(Collected data entries)
□ □ □ □ □ □ □
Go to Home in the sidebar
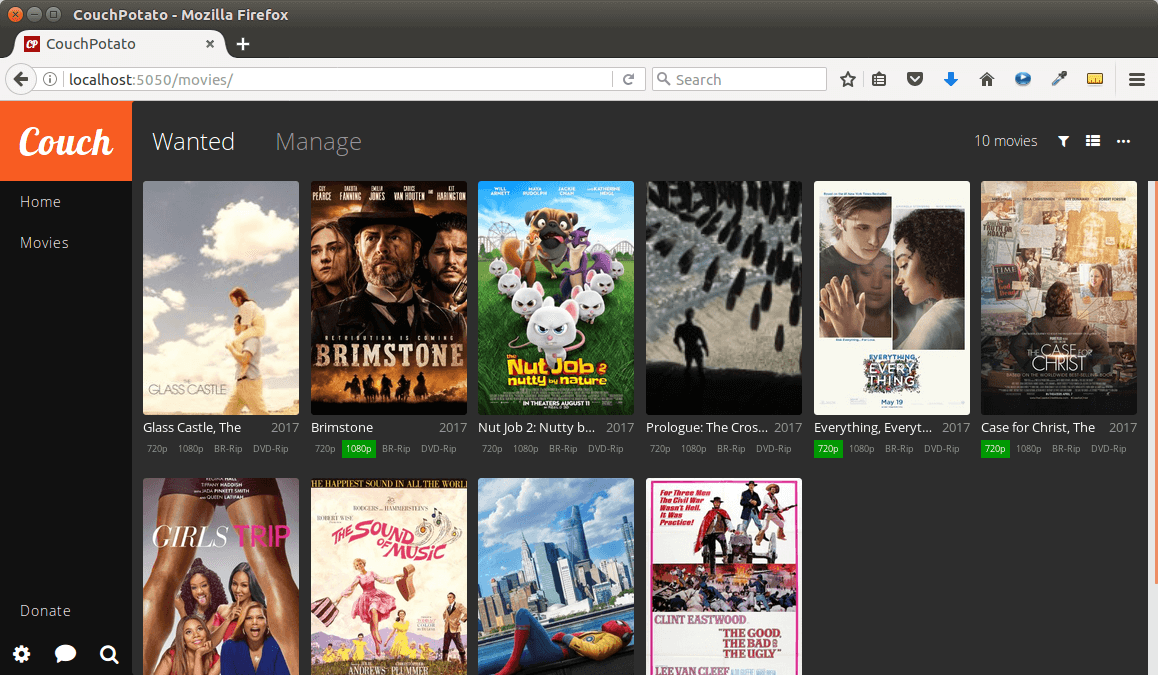 [x=40, y=202]
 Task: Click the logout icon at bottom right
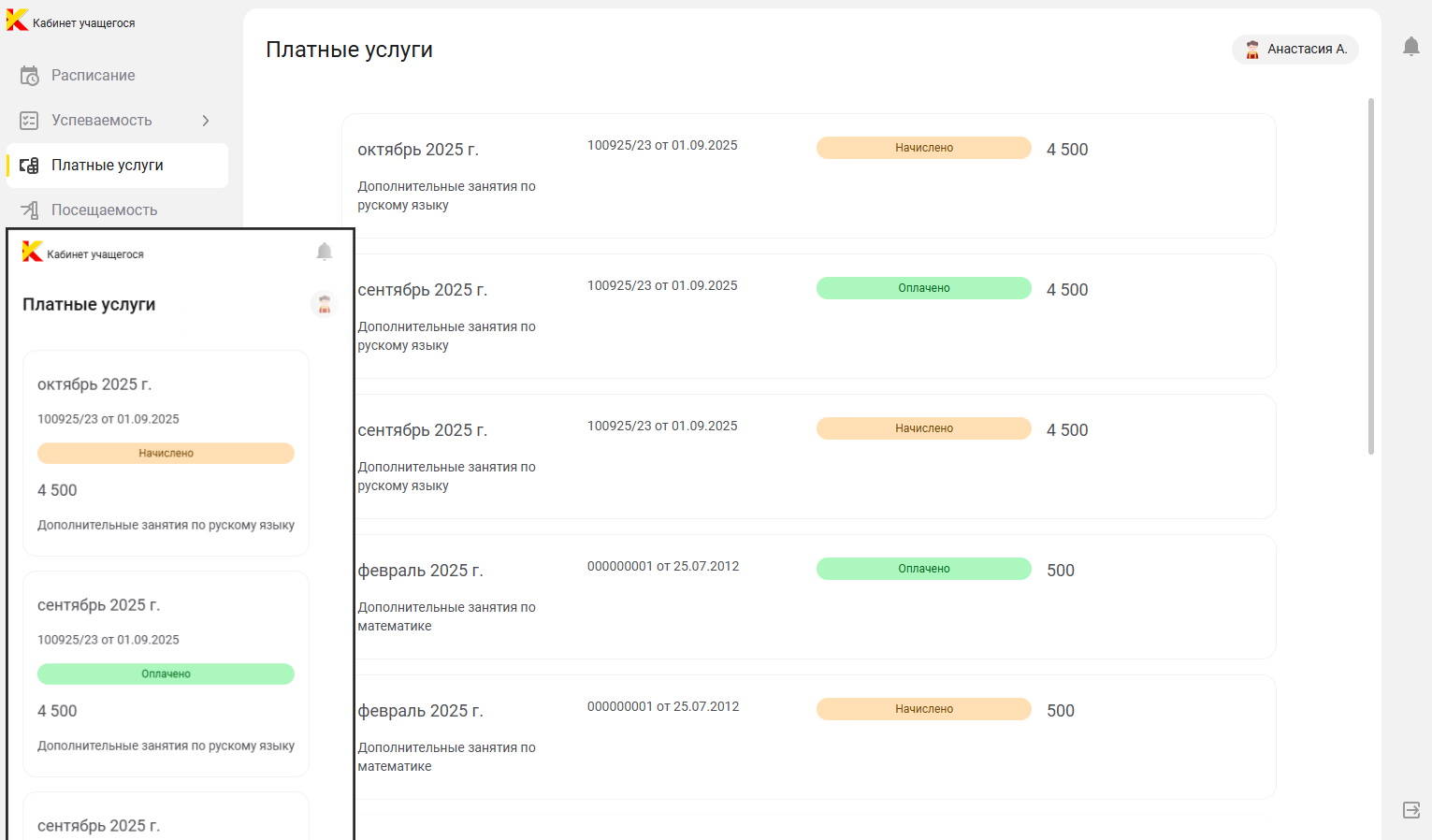click(1410, 810)
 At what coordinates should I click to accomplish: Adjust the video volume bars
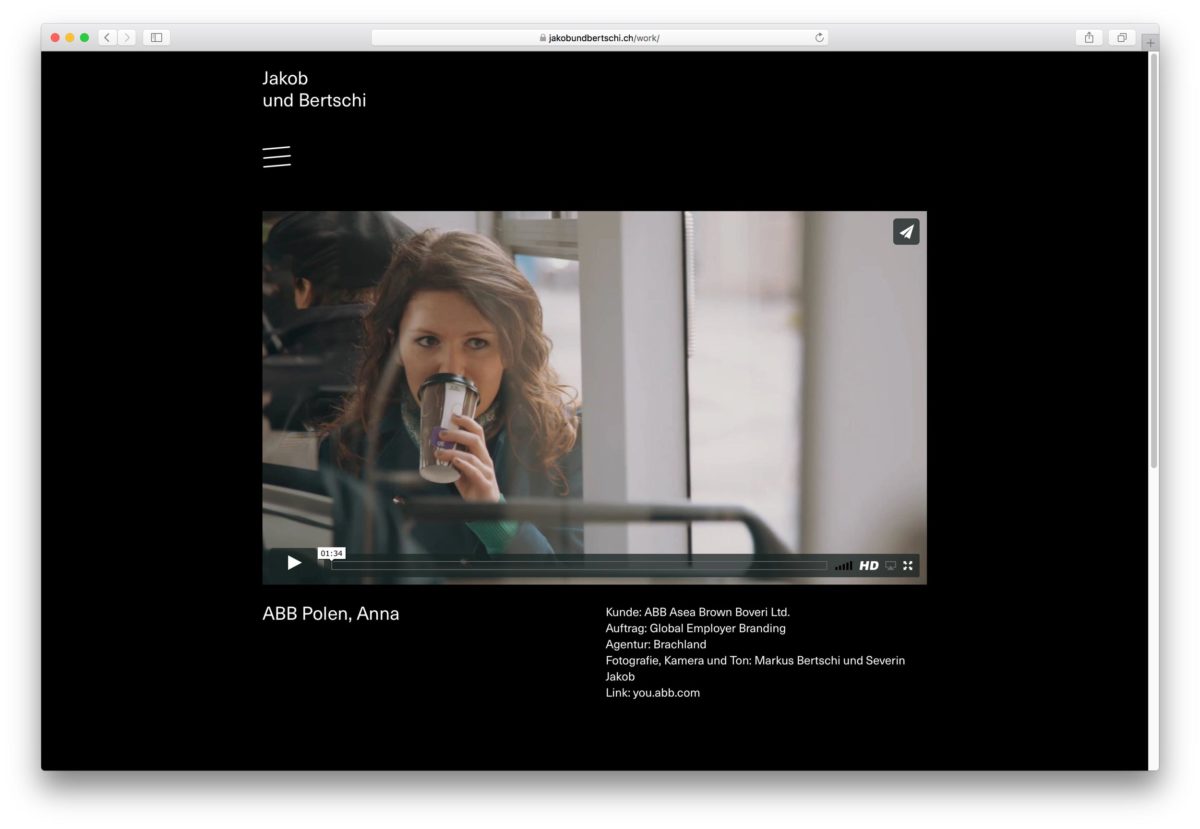(x=844, y=566)
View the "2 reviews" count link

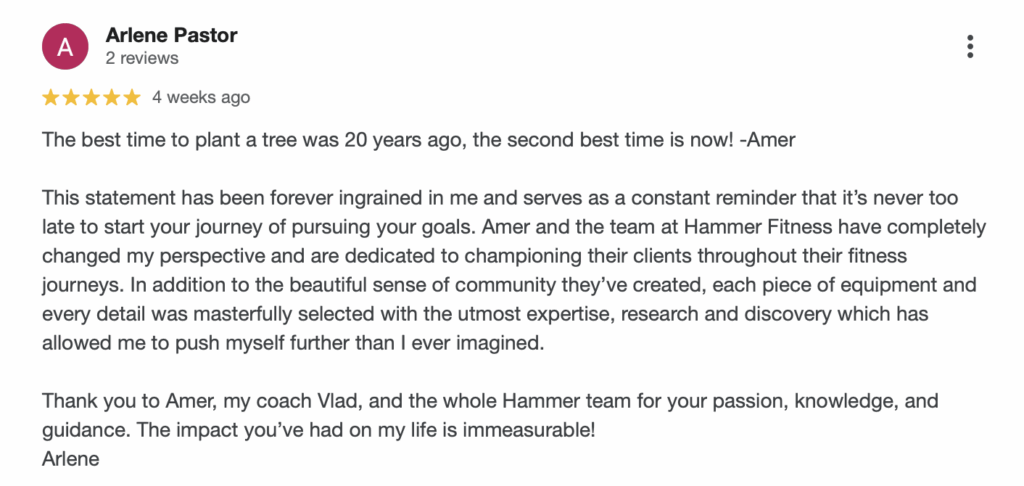tap(142, 58)
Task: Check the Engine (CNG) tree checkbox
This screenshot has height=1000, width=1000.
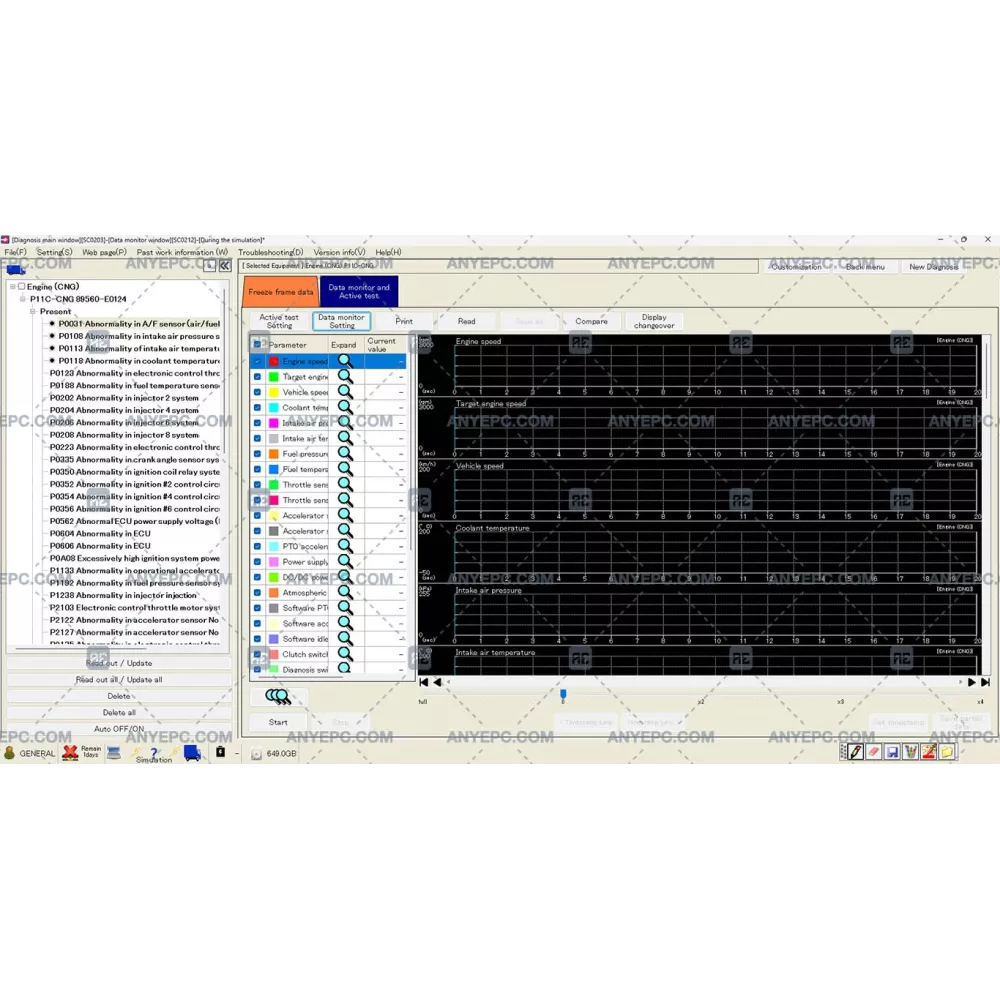Action: click(21, 287)
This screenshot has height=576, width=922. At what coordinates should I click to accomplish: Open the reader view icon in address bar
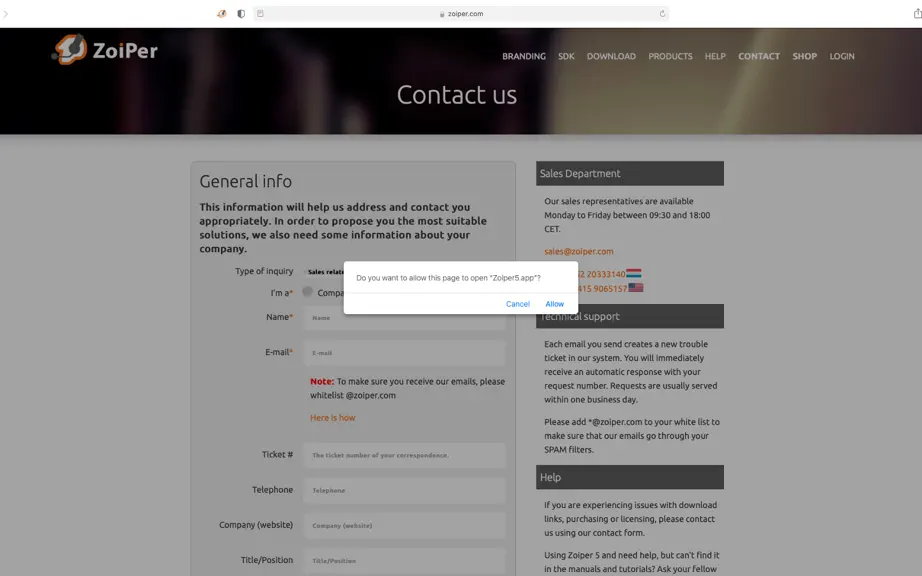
□ □ □ □ □ □ □
• _TASK REQUIREMENTS_:
Copy every record above exactly, leaving out the pictures.

• _OUTPUT FOR THIS EXERCISE_:
Go to Home in the sidebar
 [x=40, y=202]
 Task: Click the logout icon at bottom right
click(1410, 810)
 At what coordinates should I click to accomplish: Adjust the video volume bars
(x=844, y=566)
View the "2 reviews" count link

tap(142, 58)
Task: Check the Engine (CNG) tree checkbox
This screenshot has height=1000, width=1000.
Action: click(21, 287)
This screenshot has height=576, width=922. At what coordinates should I click to accomplish: Open the reader view icon in address bar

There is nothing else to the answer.